Persiguiendo un coche
A Giovanni se le sube fácilmente la sangre a la cabeza. Tiene un carácter impulsivo, un temperamento fogoso. Viene de Calabria. Se trasladó al Norte de Italia cuando era un chaval. Pasó unos años en la calle buscando pelea. Luego empezó a trabajar en una empresa de mantenimiento de carreteras, se casó y nacieron sus hijos. En estos tiempos de crisis, la empresa se ve obligada a despedir a gente.
También Giovanni se queda sin trabajo. Pero no se queda parado. Tiene cuarenta y cinco años y dos hijos. Empieza a buscar pero no es fácil. Para nada. Además, si uno se queda solo, ya es imposible salir del atolladero. En estos días crece la amistad con su vecino de casa, Vincenzo. Un día, éste, para ayudarle, le presenta a Maximiliano que, junto con algunos amigos, dedica su tiempo libre a acompañar a quien se queda en paro a buscar un trabajo. Pasan los días, y Giovanni y Maximiliano se sorprenden mutuamente de la amistad que va creciendo entre ellos. «Jamás en mi vida he conocido alguien así», dice Giovanni, «Ni siquiera mi mejor amigo me trata de esta manera. Pero aquí hay “gato encerrado”, hay algo más…». Tanto que Giovanni cambia «hasta en el carácter».
Una mañana, acompaña al colegio a su hija Noemí. Aparca, le da un beso y se queda mirándola cruzar la calle. De repente, un fuerte ruido, un frenazo, el choque. Por un pelo no le ha pillado a Noemí. El corazón late enloquecido, pierde la cabeza, empieza a insultar al conductor del coche: «¡Baja!». Éste, aterrorizado, sale pitando.

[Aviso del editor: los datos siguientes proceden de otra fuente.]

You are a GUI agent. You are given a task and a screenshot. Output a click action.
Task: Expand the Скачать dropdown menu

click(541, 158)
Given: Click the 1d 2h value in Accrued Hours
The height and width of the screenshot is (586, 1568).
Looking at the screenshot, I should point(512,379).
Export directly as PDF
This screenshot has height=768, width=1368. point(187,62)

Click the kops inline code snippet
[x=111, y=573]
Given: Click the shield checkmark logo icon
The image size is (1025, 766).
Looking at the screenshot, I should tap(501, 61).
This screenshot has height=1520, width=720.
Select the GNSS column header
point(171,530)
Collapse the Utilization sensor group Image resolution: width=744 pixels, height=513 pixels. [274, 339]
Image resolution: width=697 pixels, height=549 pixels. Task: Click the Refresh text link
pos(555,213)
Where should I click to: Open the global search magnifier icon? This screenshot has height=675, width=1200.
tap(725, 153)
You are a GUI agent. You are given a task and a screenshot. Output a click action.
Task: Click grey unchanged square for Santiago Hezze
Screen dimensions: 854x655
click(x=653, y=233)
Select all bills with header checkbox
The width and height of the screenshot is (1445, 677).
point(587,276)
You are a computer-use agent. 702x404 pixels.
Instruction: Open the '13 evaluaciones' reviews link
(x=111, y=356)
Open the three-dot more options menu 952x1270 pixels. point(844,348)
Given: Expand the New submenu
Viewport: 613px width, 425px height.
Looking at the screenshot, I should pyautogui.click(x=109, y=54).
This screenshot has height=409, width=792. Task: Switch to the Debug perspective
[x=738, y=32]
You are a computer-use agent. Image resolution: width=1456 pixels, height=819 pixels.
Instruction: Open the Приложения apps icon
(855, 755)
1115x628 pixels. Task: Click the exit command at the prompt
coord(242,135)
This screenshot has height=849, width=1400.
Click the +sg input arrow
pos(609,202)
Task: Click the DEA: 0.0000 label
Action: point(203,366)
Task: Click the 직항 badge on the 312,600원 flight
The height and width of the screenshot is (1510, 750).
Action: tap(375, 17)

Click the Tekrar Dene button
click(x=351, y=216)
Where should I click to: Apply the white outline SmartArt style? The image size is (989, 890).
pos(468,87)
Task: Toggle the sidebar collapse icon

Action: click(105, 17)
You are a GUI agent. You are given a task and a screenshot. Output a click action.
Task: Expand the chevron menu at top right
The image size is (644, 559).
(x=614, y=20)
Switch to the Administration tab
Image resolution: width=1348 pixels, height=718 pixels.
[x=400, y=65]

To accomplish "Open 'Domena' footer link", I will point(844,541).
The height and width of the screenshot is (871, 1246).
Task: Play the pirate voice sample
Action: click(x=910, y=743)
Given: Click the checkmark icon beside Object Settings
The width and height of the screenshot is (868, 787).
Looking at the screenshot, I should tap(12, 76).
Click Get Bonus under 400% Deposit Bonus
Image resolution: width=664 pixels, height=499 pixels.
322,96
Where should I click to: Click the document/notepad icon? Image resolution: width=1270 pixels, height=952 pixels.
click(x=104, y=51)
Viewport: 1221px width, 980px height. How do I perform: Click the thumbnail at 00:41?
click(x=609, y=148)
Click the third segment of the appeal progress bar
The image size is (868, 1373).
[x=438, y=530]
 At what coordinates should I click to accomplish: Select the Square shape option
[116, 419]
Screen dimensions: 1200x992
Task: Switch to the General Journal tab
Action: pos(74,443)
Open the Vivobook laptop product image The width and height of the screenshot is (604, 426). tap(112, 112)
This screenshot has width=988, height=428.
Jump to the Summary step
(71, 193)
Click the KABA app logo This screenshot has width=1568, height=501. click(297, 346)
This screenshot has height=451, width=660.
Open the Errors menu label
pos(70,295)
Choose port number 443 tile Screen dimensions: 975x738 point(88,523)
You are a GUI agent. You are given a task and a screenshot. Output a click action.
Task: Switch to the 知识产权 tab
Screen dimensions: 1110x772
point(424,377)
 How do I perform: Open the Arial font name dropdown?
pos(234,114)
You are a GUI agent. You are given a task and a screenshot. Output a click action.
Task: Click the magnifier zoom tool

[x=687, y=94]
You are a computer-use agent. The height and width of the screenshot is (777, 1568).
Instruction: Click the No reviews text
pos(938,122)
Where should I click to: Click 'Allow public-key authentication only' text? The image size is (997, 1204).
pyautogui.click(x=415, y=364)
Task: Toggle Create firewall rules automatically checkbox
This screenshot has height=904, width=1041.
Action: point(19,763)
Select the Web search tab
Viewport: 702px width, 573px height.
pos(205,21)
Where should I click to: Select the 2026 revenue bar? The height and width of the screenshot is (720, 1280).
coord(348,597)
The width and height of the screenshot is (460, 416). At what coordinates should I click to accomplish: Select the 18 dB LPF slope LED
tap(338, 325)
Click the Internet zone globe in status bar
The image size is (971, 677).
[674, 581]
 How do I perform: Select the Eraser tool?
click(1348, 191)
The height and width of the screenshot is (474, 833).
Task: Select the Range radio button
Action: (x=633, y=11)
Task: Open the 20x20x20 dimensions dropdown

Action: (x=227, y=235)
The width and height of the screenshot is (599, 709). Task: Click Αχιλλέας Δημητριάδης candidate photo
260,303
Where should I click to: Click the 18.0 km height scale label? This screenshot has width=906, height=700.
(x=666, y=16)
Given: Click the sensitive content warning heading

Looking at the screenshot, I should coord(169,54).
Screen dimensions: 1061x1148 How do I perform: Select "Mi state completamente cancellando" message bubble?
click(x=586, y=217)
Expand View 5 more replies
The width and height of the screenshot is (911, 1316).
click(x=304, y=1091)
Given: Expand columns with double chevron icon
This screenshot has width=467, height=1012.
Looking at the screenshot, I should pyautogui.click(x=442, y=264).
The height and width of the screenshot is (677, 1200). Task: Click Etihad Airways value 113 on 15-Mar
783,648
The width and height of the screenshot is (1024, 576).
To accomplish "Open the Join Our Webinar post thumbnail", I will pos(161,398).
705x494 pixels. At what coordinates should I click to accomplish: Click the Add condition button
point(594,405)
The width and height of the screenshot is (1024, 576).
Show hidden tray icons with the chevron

No lo piensa ni un instante, empieza a perseguirle, pocos metros y ya está a punto de alcanzarle. En ese preciso momento, le viene a la cabeza Maximiliano. Su rostro. Sus conversaciones. «¿Pero qué estoy haciendo? ¿Qué haría él». No sabe de dónde le viene este pensamiento pero no puede evitar la mirada de su amigo. Antes de responder siente aflorar un sentido de culpabilidad, «algo que no había probado nunca. Me sentí pequeño, demasiado pequeño». El auto que va por delante se aparta y se para. También Giovanni se para, baja del coche y se acerca al otro. Llama a la ventanilla: «Discúlpeme, por favor. He perdido los papeles, me he equivocado». Le saluda y se va con el corazón contento. Vuelve a su casa y se lo cuenta enseguida a su mujer. María le mira incrédula: «¿Le has pedido perdón? ¡No me lo puedo creer! A ti te ha pasado algo importante».